### [WORK TO COMPLETE]
In every record below, change "computer-use agent" to "desktop automation agent" and leave everything else as it is.
** BEGIN LISTED ENTRIES **
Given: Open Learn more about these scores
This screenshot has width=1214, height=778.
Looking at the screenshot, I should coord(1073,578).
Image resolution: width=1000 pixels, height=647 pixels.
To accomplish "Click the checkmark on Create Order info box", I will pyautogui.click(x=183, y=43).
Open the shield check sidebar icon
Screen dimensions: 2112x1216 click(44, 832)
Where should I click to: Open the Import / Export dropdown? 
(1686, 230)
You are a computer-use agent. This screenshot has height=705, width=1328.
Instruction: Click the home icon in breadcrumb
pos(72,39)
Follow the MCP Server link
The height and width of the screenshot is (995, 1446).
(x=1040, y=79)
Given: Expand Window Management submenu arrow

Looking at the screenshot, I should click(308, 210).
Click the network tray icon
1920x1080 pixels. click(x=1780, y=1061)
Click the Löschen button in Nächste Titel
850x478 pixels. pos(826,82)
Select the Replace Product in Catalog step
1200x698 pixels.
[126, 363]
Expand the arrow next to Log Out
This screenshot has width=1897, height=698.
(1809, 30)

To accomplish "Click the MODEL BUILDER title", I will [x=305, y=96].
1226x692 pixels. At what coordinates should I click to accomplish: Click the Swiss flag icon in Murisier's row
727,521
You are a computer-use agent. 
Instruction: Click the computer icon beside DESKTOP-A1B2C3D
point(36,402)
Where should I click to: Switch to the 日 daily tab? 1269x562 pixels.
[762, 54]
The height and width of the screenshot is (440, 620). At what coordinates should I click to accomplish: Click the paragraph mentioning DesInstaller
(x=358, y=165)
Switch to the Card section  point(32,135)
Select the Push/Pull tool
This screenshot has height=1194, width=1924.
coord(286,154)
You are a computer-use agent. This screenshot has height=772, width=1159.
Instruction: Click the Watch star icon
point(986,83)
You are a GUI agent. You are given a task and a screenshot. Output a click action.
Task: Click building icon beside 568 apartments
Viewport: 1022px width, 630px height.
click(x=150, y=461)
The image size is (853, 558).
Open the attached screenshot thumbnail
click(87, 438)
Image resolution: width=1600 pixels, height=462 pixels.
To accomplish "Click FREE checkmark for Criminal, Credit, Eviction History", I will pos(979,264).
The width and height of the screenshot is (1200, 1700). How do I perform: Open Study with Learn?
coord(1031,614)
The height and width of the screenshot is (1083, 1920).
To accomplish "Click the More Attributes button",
** END LISTED ENTRIES **
### [THE REPLY]
Given: Open Learn more about these scores
This screenshot has width=1214, height=778.
Looking at the screenshot, I should coord(1073,578).
Image resolution: width=1000 pixels, height=647 pixels.
To accomplish "Click the checkmark on Create Order info box", I will pyautogui.click(x=183, y=43).
Open the shield check sidebar icon
Screen dimensions: 2112x1216 click(44, 832)
Where should I click to: Open the Import / Export dropdown? 
(1686, 230)
You are a desktop automation agent. This screenshot has height=705, width=1328.
Instruction: Click the home icon in breadcrumb
pos(72,39)
Follow the MCP Server link
The height and width of the screenshot is (995, 1446).
(x=1040, y=79)
Given: Expand Window Management submenu arrow

Looking at the screenshot, I should click(308, 210).
Click the network tray icon
1920x1080 pixels. click(x=1780, y=1061)
Click the Löschen button in Nächste Titel
850x478 pixels. pos(826,82)
Select the Replace Product in Catalog step
1200x698 pixels.
[126, 363]
Expand the arrow next to Log Out
This screenshot has width=1897, height=698.
(1809, 30)

To accomplish "Click the MODEL BUILDER title", I will [x=305, y=96].
1226x692 pixels. At what coordinates should I click to accomplish: Click the Swiss flag icon in Murisier's row
727,521
You are a desktop automation agent. 
Instruction: Click the computer icon beside DESKTOP-A1B2C3D
point(36,402)
Where should I click to: Switch to the 日 daily tab? 1269x562 pixels.
[762, 54]
The height and width of the screenshot is (440, 620). At what coordinates should I click to accomplish: Click the paragraph mentioning DesInstaller
(x=358, y=165)
Switch to the Card section  point(32,135)
Select the Push/Pull tool
This screenshot has height=1194, width=1924.
coord(286,154)
You are a desktop automation agent. This screenshot has height=772, width=1159.
Instruction: Click the Watch star icon
point(986,83)
You are a GUI agent. You are given a task and a screenshot. Output a click action.
Task: Click building icon beside 568 apartments
Viewport: 1022px width, 630px height.
click(x=150, y=461)
The image size is (853, 558).
Open the attached screenshot thumbnail
click(87, 438)
Image resolution: width=1600 pixels, height=462 pixels.
To accomplish "Click FREE checkmark for Criminal, Credit, Eviction History", I will pos(979,264).
The width and height of the screenshot is (1200, 1700). How do I perform: Open Study with Learn?
coord(1031,614)
The height and width of the screenshot is (1083, 1920).
To accomplish "Click the More Attributes button",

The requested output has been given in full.